Kinect sensor in Xbox can be used to keep X-Ray radiation to a minimum
A radiologist must consider certain factors while taking an X-ray :motion positioning , field of view and thickness of the body part being scanned. As a result, for a perfect image several X-rays has to be taken which increases the patient’s radiation exposure.But now this can be remedied.
A motion sensing device named Kinect in the video gaming brand XBox can be used to reduce this radiation exposure while taking X-rays.The kinect sensor enables the users to control and interact with the XBox without using their hands.It scans the player’s body and transfers that image onto the system. This technology can be used to produce high quality X-rays.
"Patients, technologists, and radiologists want the best-quality X-rays at the lowest dose possible without repeating images," said Steven Don, M.D., associate professor of radiology at Washington University in St. Louis. "This technology is a tool to help achieve that goal."
Researchers at Washington School of Medicine have developed a proprietary software which when coupled with the Microsoft Kinect System can measure all the necessary factors like motion, position, field of view and thickness of body parts immediately before imaging. Real-time monitoring alerts technologists to factors that could compromise image quality.
“The goal is to produce high-quality X-ray images at a low radiation dose without repeating images,” Don said. “It sounds surprising to say that the Xbox gaming system could help us to improve medical imaging, but our study suggests that this is possible.”

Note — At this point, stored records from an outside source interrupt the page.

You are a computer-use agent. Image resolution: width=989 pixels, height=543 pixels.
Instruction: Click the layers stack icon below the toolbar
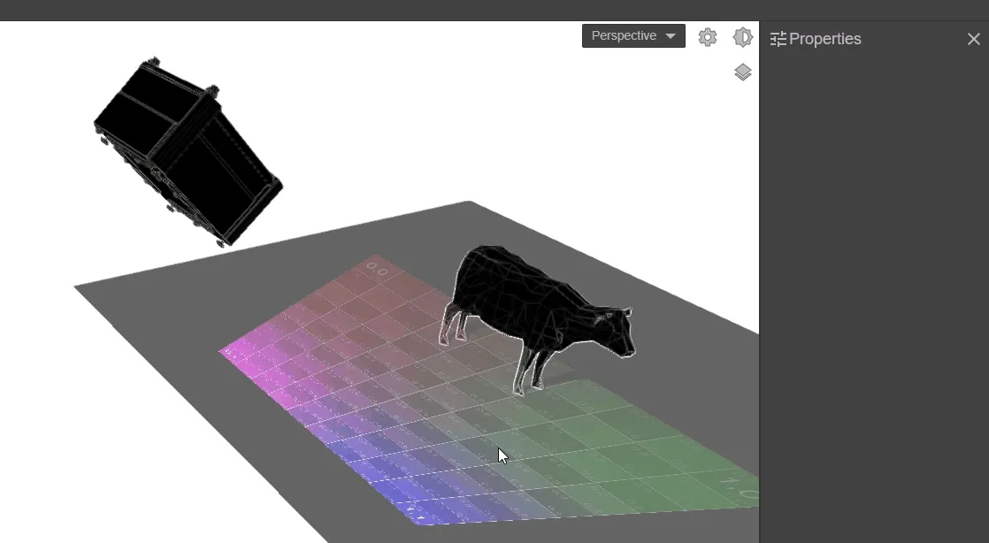pyautogui.click(x=743, y=72)
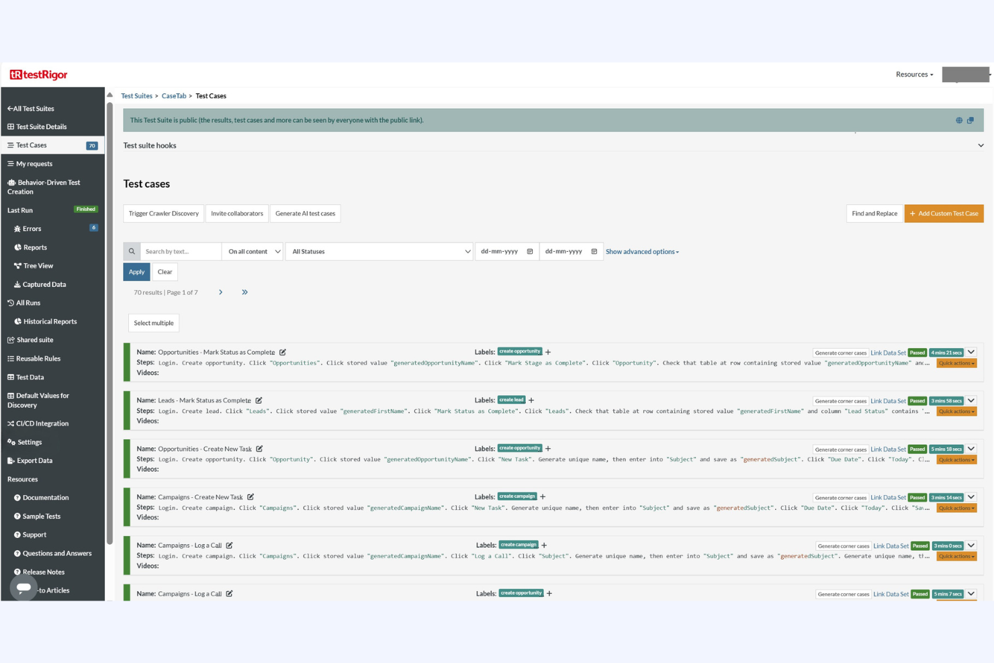
Task: Collapse the Test suite hooks section
Action: pyautogui.click(x=981, y=144)
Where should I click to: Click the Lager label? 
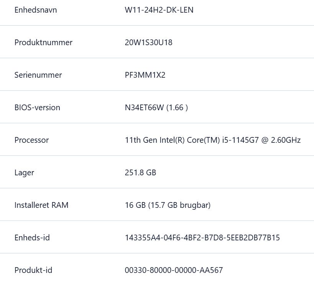pos(24,173)
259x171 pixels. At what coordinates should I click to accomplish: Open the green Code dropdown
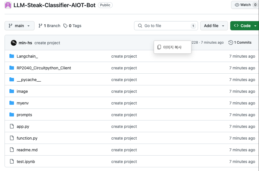(245, 26)
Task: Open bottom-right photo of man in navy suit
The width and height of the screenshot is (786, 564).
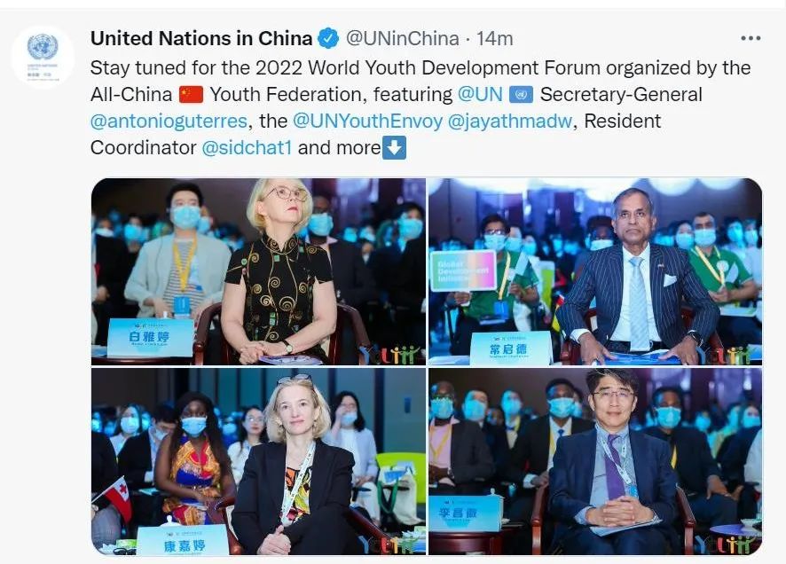Action: (595, 461)
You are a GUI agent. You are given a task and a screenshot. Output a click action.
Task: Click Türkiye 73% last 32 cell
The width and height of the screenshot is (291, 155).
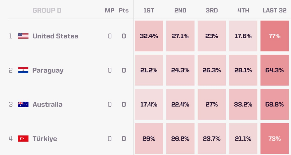275,139
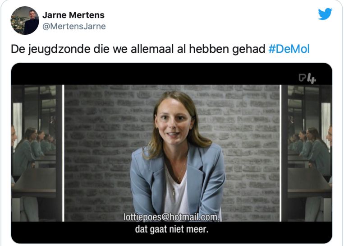Click the tweet text about jeugdzonde
Image resolution: width=344 pixels, height=246 pixels.
coord(160,49)
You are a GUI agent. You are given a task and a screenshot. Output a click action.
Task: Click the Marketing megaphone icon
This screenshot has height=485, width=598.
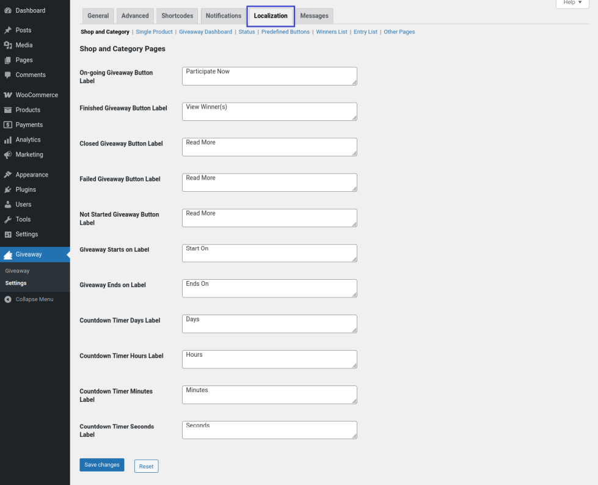(x=8, y=155)
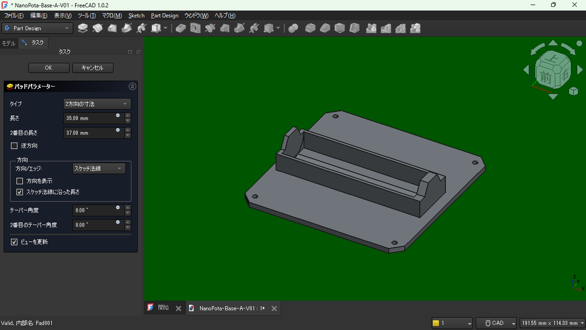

This could benefit all patients especially children because of their radiation sensitivity and greater variations in body sizes, ranging from premature infants to teenagers.High-quality X-rays are critical in determining diagnoses and treatment plans.
Usually, radiologists use steel calipers to measure body part thickness, but it's a tool that often seems scary to children. However, a Kinect can do the same thing invisibly, as well as confirm that a patient is in the perfect position for the X-ray. “Additionally, we use the optical camera to confirm the patient is properly positioned,” Don explained. Don and his colleagues have combined the proprietary software they developed with the Microsoft Kinect 1.0 technology to improve X-ray imaging. They have applied for a patent last year. They also plan to continue their research with Microsoft Kinect 2.0.
There’s plenty of work and research to be done to make the kinect supported scanning technology practical.Researchers also believe in retrofitting the older equipments.